Он провел Марка через биллиардную, открыл дверь в большую гостиную и, как видно, очень довольный своей странной ролью, пропустил Марка вперед, согнув спину в подобострастном поклоне, в котором сказалась вся приниженность его расы.
— Войдите, пожалуйста, вас ждут.
Барон исчез, осторожно прикрыв дверь, а изумленный Марк очутился лицом к лицу с иезуитом, который стоял в своей длинной черной рясе посреди роскошного красного с золотом салона. С минуту оба молчали.
Отец Крабо сохранил благородный облик и безупречные светские манеры, но как он сдал: волосы поседели, на лице отпечаток гнетущей тревоги, терзавшей его последнее время. И только в голосе, как и прежде, слышались вкрадчивые, пленительные нотки.
— Извините меня, сударь, что я воспользовался случаем, который привел нас обоих в этот дом, и решил переговорить с вами; я давно желал этой встречи. Мне известны ваши заслуги, и, поверьте, я уважаю любые убеждения, если они искренни и честны.
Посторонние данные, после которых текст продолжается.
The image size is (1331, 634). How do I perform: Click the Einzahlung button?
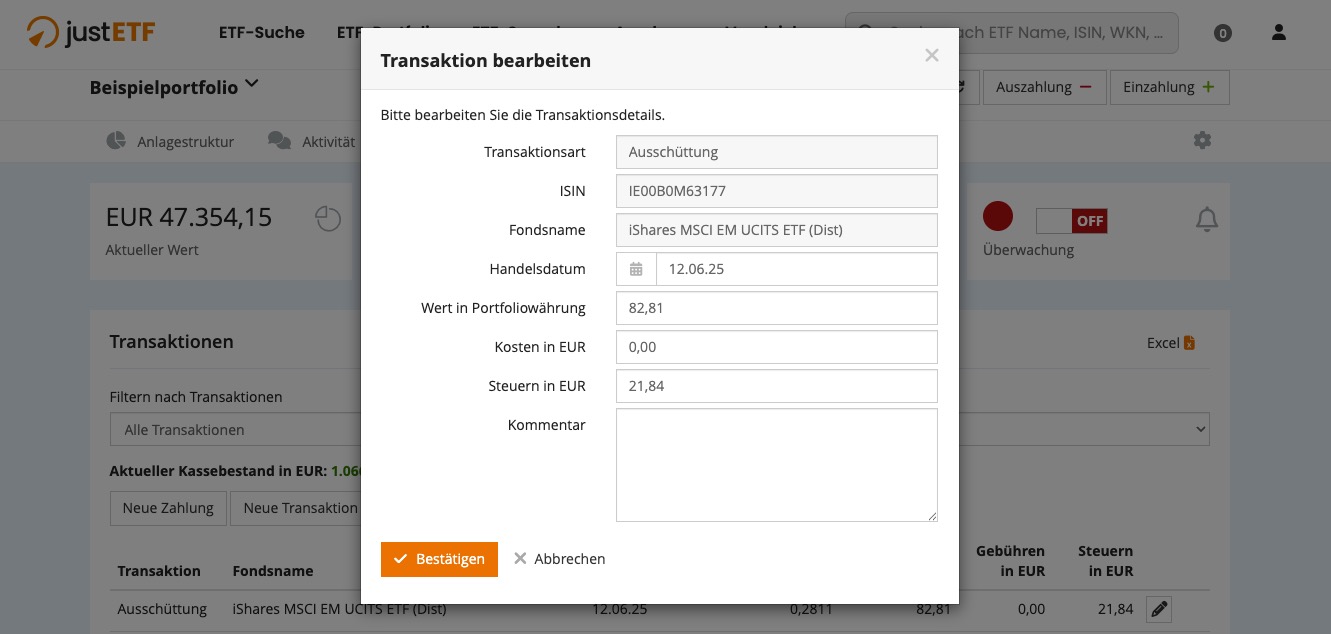(x=1168, y=87)
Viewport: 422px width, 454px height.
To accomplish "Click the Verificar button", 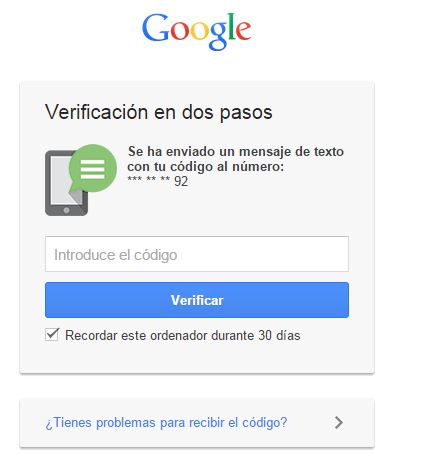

Отец Крабо говорил долго, он рассыпался в похвалах своему противнику, хотел вскружить ему голову, подкупить лестью. Но это был избитый, до крайности наивный прием, и Марк, поклонившись из вежливости, терпеливо ждал конца речи, стараясь скрыть свое любопытство; он понимал, что если иезуит отважился на подобное свидание, значит, у него весьма веские причины.
— Как прискорбно, — воскликнул наконец отец Крабо, — что из-за переживаемых нами ужасных событий разошлись во мнениях просвещенные люди, которые, однако, могли бы прийти к соглашению. От наших разногласий кое-кто серьезно пострадал. Да вот, хотя бы председатель суда Граньон… — Заметив непроизвольный жест Марка, он спохватился: — Я говорю именно о нем, потому что хорошо его знаю. Он мой духовный сын и друг. Это на редкость возвышенная душа, честное, правдивое сердце! Вам, конечно, известно, в каком ужасном положении он очутился; его обвиняют в должностном преступлении, ему грозит позор на всю жизнь. Он потерял сон, вы сами почувствовали бы к нему жалость, если бы видели его отчаяние.
Теперь Марк понял все. Церковь хотела спасти Граньона, одного из влиятельных и преданных своих сынов, опасаясь, что его провал нанесет ей чувствительный удар.
— Я понимаю, что он должен страдать, — отвечал Марк, — но ведь он сам виноват. Судья обязан знать закон, он не имел права показывать присяжным это письмо, его незаконные действия привели к ужасным последствиям.
— Кет, нет, уверяю вас, он поступил так без всякой задней мысли! — воскликнул иезуит. — Письмо он получил в последнюю минуту и не придал ему никакого значения. Когда его вызвали к присяжным в совещательную комнату, он держал письмо в руках, он и сам недоумевает, как могло случиться, что он показал его.
Марк слегка пожал плечами:
— Пусть он это и расскажет новому составу суда, если пересмотр состоится… Не понимаю, почему вы обращаетесь ко мне. Я тут бессилен.